Städtebaulich wurde der öffentliche Raum – Rasen, Plätze, Wege und Straßen – zum strukturgebenden Element und somit zum fördernden Element des Kollektivs. Sichtbar wird dies heute insbesondere durch die Mischung der Bewohnerschaft, der Vielzahl und Unterschiedlichkeit der gemeinschaftlichen Organisationsformen und Verantwortungsstrukturen, die sowohl das Individuum als auch die soziale Gemeinschaft, vor allem aber partizipative Teilhabemöglichkeiten formen. Ein gutes Beispiel dafür sind die Studentenwohnungen des ehemaligen Frauendorfes. Die Außenwände standen den nutzenden Studierenden von Beginn an – und auch nach der Sanierung – zur eigenen Gestaltung zur Verfügung und geben damit dem Dorf zusätzlich einen ganz eigenen Charakter.
 
Landschaft
Im Anschluss an den Wettbewerb gelang es dem Team um Günther Behnisch, für die weitere Planung des Parks Günther Grzimek zu gewinnen, der sich zu der dem Park zugrundeliegenden Philosophie wie folgt äußert: „In Grundriss und Aufriss ist die Olympialandschaft bewegt, leicht, beschwingt. Es gibt große Formen, die aber immer wieder in kleindimensionierte Teilbereiche gegliedert sind. Das gesamte Olympiagelände soll, sowie es nicht dem Sport vorbehalten ist, zu einer Spiel- und Freizeitlandschaft werden. Der Berg mit seinem rhythmischen Spiel von Mulden, Kuppen und Hängen reich modelliert, und der lang gestreckte See mit seinen frei komponierten Uferlinien waren für die Grundhaltung im gesamten öffentlichen Park maßgebend.
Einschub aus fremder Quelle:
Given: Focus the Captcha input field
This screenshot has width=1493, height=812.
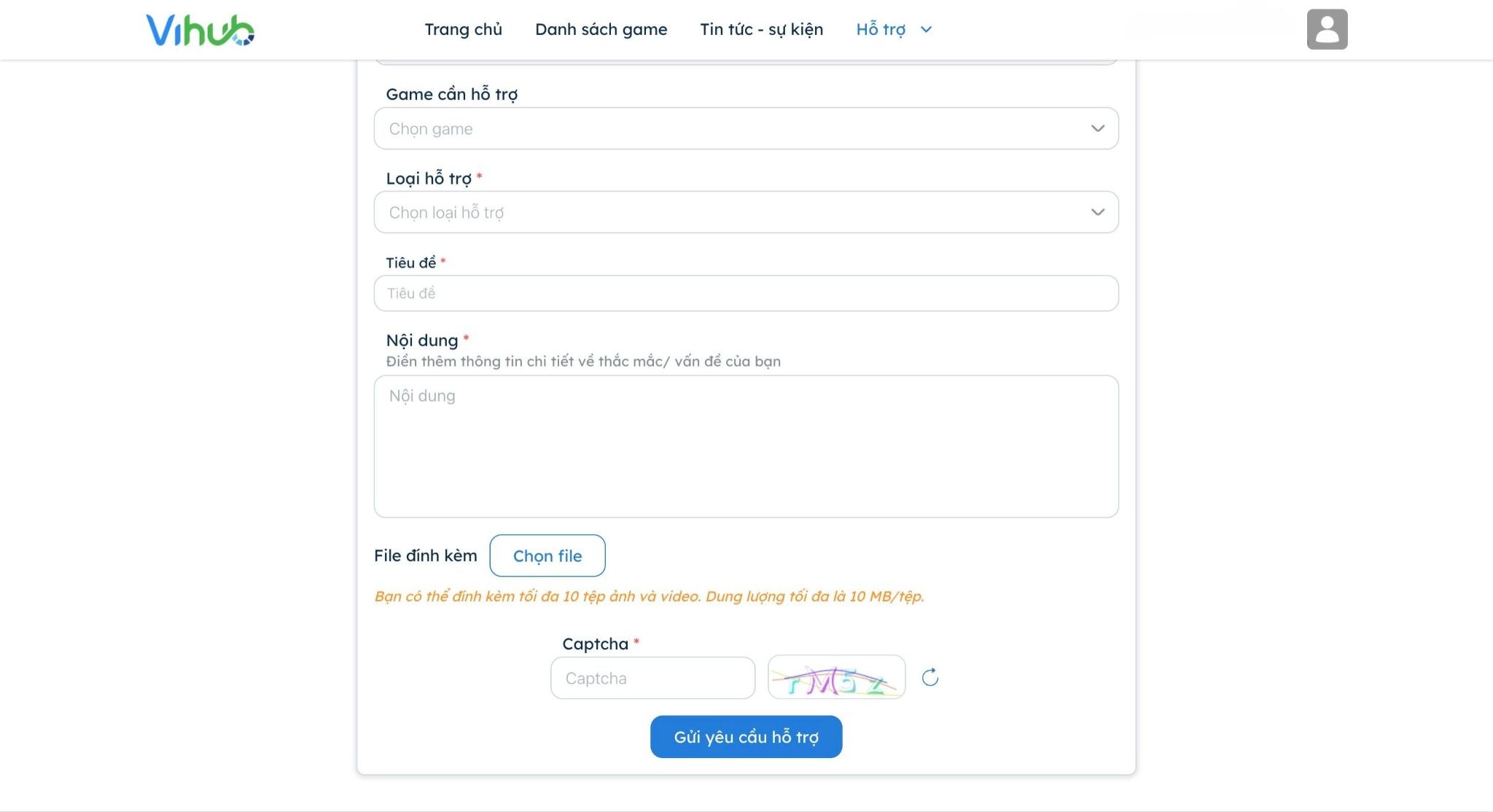Looking at the screenshot, I should pyautogui.click(x=652, y=678).
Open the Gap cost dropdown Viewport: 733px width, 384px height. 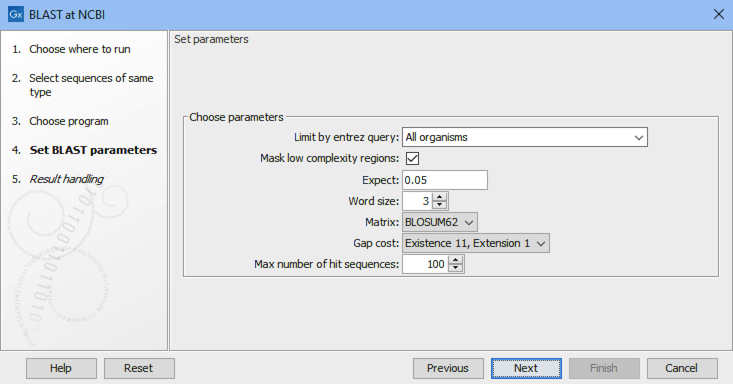(475, 243)
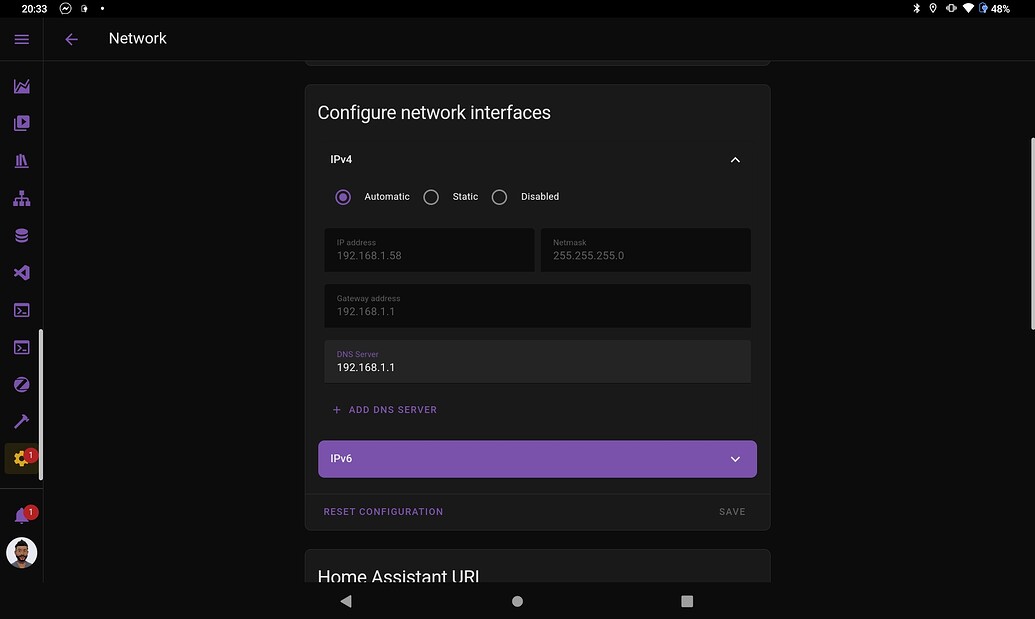
Task: Open the Media browser sidebar icon
Action: coord(21,123)
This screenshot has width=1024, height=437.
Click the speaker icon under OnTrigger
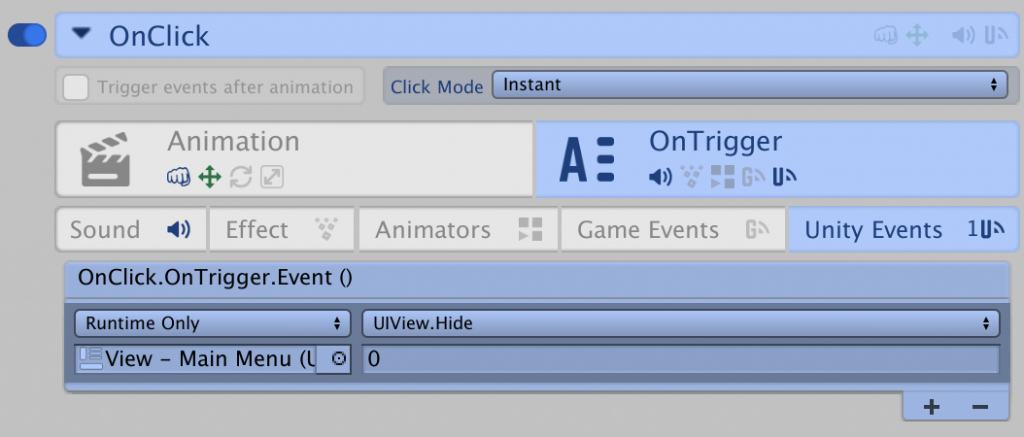coord(660,178)
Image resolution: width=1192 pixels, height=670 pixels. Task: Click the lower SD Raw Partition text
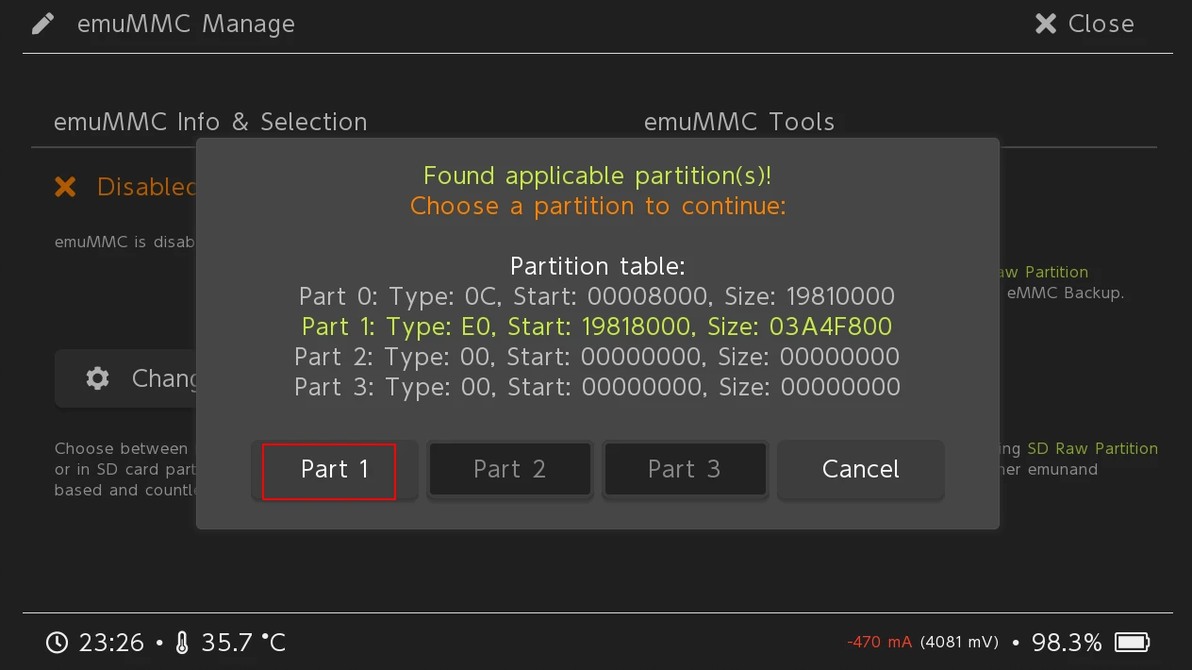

Sie ist organisch naturhaft. Die olympische Architektur im Kernbereich nimmt diese Grundhaltung auf. In der Architektur des Olympischen Dorfes und der Hochschulsportanlagen dagegen herrschen strenge geometrische Verhältnisse. Deswegen wurden in diesem Bereich die Erdformen, Wege und Plätze ebenfalls auf geometrische Grundformen zurückgeführt.“[14]
Die Interpretation der Leitgedanken der Olympischen Spiele München 1972, die Wirkung des von Otl Aicher entwickelten Erscheinungsbildes sowie seine eigene Überzeugung, Landschaft als „verstellbares Artefakt“ zu betrachten, führten Grzimek dazu, im Olympiapark eine idealisierte bayerische Landschaft zu inszenieren. Somit können die archaischen Formen grüner Moränenhügel, der Gebirgssee mit flachen Uferzonen, Silberweiden in Auenlandschaften und Feuchtgebiete mit Sümpfen an ihren Ufern als exemplarische Elemente gedeutet werden – und dies auf der historisch geformten Struktur des Schuttbergs des Zweiten Weltkriegs.
Grzimek war aber nicht an einer repräsentativ oberflächlichen Gestaltung interessiert, der es im besten Fall gelingt, Assoziationen zu wecken. Er sah die Entwicklung des Olympiaparks in einer logischen historischen Linie, ausgehend vom repräsentativen Schlosspark über den Volksgarten und Volkspark hin zu einem „Benutzerpark“. Er gestaltete einen Landschaftspark als „guten Gebrauchsgegenstand“, nicht als Kulisse und nicht zu Repräsentationszwecken.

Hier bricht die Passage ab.